***** MATERIAL

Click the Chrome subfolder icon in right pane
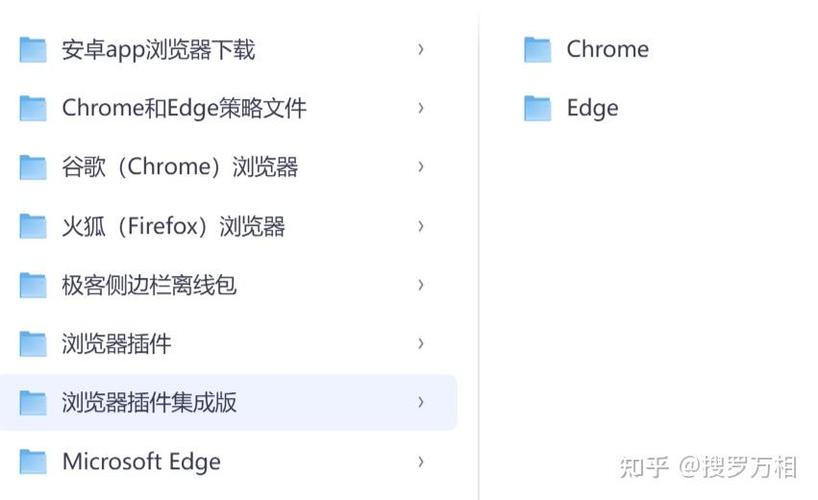Image resolution: width=818 pixels, height=500 pixels. pyautogui.click(x=537, y=50)
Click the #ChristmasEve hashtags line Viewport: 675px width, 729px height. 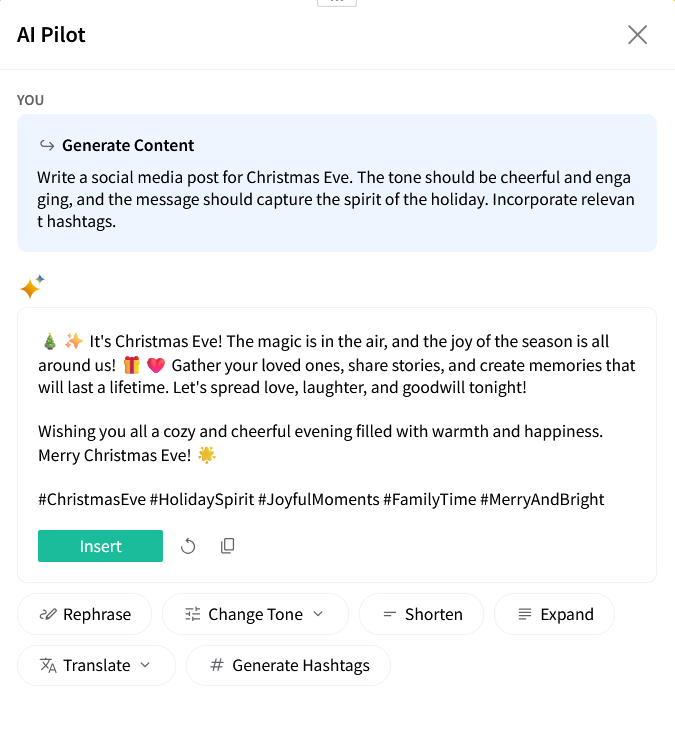tap(321, 499)
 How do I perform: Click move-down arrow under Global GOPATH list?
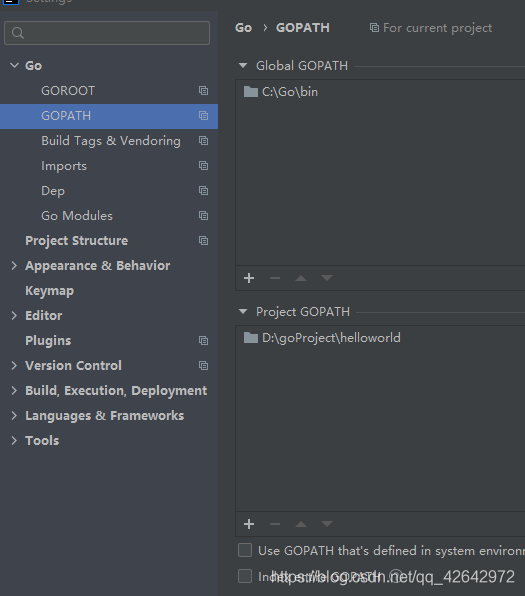(x=327, y=278)
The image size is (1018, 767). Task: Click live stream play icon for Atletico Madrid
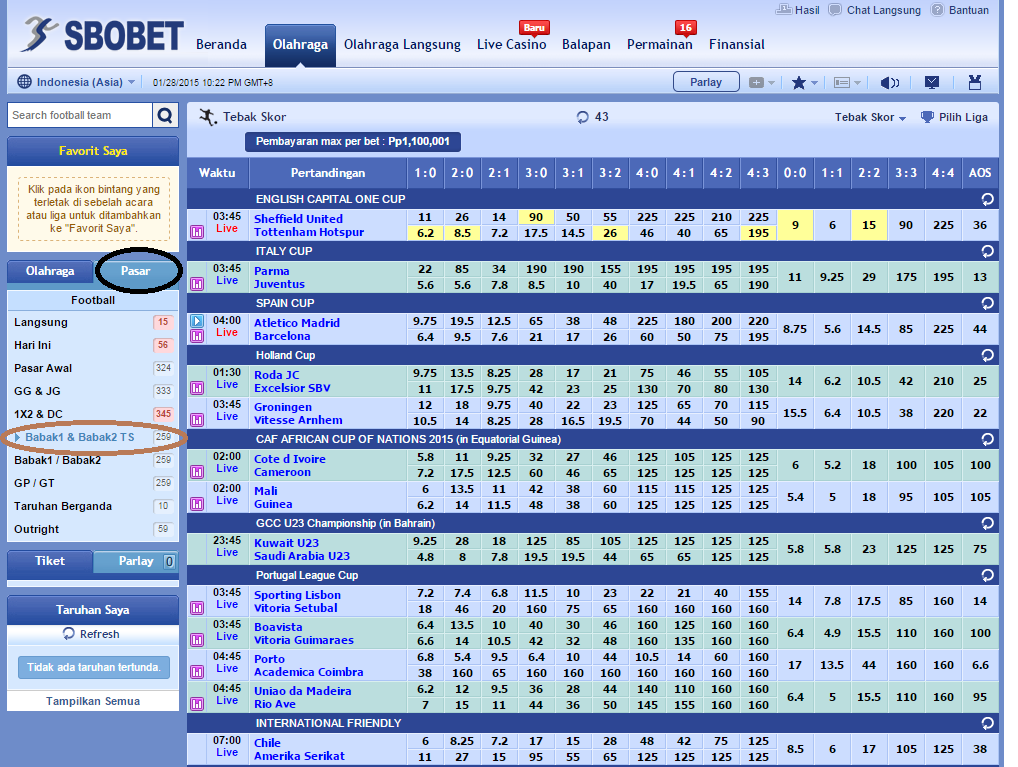click(197, 321)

**********

EXERCISE:
Can you swap "arrow" for "button" in the items, starting at the line that has "How do I perform: Click" and running through the end of the items, keeping everything else the same and leaving out the pictures?

THE RESULT:
 How do I perform: Click move-down button under Global GOPATH list?
(x=327, y=278)
The image size is (1018, 767). Task: Click live stream play icon for Atletico Madrid
click(197, 321)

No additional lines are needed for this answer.